Lugares para morar: casa, planeta e corpo
Foi em um apartamento da zona sul do Rio de Janeiro que cresceu a ilustradora Lorena Kaz. A decisão de escrever Minha casa veio depois, com a vinda para São Paulo, quando passou a viver propriamente em uma casa, com direito até a um quintal. Sua obra, entretanto, amplia o significado dessa palavra. “Casa pode ser onde nos sentimos protegidos, pode ser onde nossos pais estão, onde tem cheiro de bolo que lembra a infância, onde a gente sabe andar de olhos fechados”, lembra.

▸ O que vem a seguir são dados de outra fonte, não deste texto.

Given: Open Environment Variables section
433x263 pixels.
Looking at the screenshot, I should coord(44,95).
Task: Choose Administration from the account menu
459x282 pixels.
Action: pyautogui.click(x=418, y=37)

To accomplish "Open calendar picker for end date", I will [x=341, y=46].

Das lembranças de infância à nova vida em São Paulo, o livro nasceu de uma maneira inesperada. Foi em uma oficina de ilustração da artista Laura Teixeira, ainda em 2015, onde surgiu a primeira inspiração – um desenho que fez nascer toda a história do livro. Acontece que, quando enviou os originais à Companhia das Letrinhas, a sugestão foi que os traços ficassem mais simples. Foram mais sete meses de trabalho, redesenhando todo o livro. “É engraçado pensar que a ilustração que gerou a obra não esteja mais lá! Acho lindo ver o caminho que os projetos tomam, como se desenvolvem a partir da contribuição dos outros, se tornam maiores do que nós e diferentes do que poderíamos imaginar inicialmente.”

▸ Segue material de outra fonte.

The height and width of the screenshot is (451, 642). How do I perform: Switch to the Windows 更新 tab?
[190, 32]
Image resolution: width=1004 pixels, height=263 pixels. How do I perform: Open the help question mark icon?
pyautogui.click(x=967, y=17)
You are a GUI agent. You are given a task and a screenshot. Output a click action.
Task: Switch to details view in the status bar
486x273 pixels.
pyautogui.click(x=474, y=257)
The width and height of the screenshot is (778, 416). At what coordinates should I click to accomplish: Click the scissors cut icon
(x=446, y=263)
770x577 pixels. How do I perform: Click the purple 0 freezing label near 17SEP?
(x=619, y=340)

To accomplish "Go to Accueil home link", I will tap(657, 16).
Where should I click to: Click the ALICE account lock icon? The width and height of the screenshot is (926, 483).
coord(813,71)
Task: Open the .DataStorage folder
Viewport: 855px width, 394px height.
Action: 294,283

Ilustração que inspirou a história do livro
Ao final, traçados simples, pouca profundidade, poucas texturas e palheta reduzida de cores. Seguiu referências europeias das quais se declara fã, como os livros da editora portuguesa Planeta Tangerina e de artistas como Catarina Sobral e Beatrice Alemagna. Procurou entender como elas utilizam o branco e o negativo como elemento narrativo. Como inspirações, ela cita também os quadrinistas Maitena e Airon, que fizeram com que ela quisesse ser ilustradora. Depois vieram outros: André Dahmer, Liniers, Caio Gomez, Rafael Sicca…
Outras referências foram as casas do bairro onde Lorena vive, em São Paulo. A autora conta que andava pela cidade atrás de janelas, portas e formatos que lhe chamassem a atenção. “Fiquei um pouco obsessiva porque foram cadernos e cadernos de ilustrações de casa e praticamente nada foi usado no livro, pois os desenhos são muito simples”, conta.
“É um livro que pode nos fazer refletir sobre tudo o que é a nossa casa, nosso lar, nosso planeta, nosso corpo”, explica a autora. Ela queria falar sobre como aproveitar o tempo que temos na terra e tudo aquilo que chamamos de “nossa casa”: a nuvem é a casa da chuva e, ao mesmo tempo, é a própria nuvem. “Assim somos nós também, nosso corpo e nosso interior. Somos nossa casa. Nossa mente é a casa das ideias, nosso coração, casa das emoções”, completa.
Já a casa de Lorena é repleta de seus desenhos, espalhados pelas paredes. “A cada desenho que prendo, conquisto mais um pouquinho deste espaço e ele se parece mais comigo. Talvez seja isso, talvez a nossa casa seja, de alguma forma, um espelho”, diz a autora, que busca escrever e ilustrar livros para ajudar a formar crianças (e também pais) emocionalmente saudáveis. “Falamos muito em educar as crianças, mas tão importante quanto a formação das crianças é a conscientização dos pais. Por essa razão, tento fazer histórias com diferentes níveis de interpretação, que sejam capazes de tocar ao mesmo tempo pais e filhos.”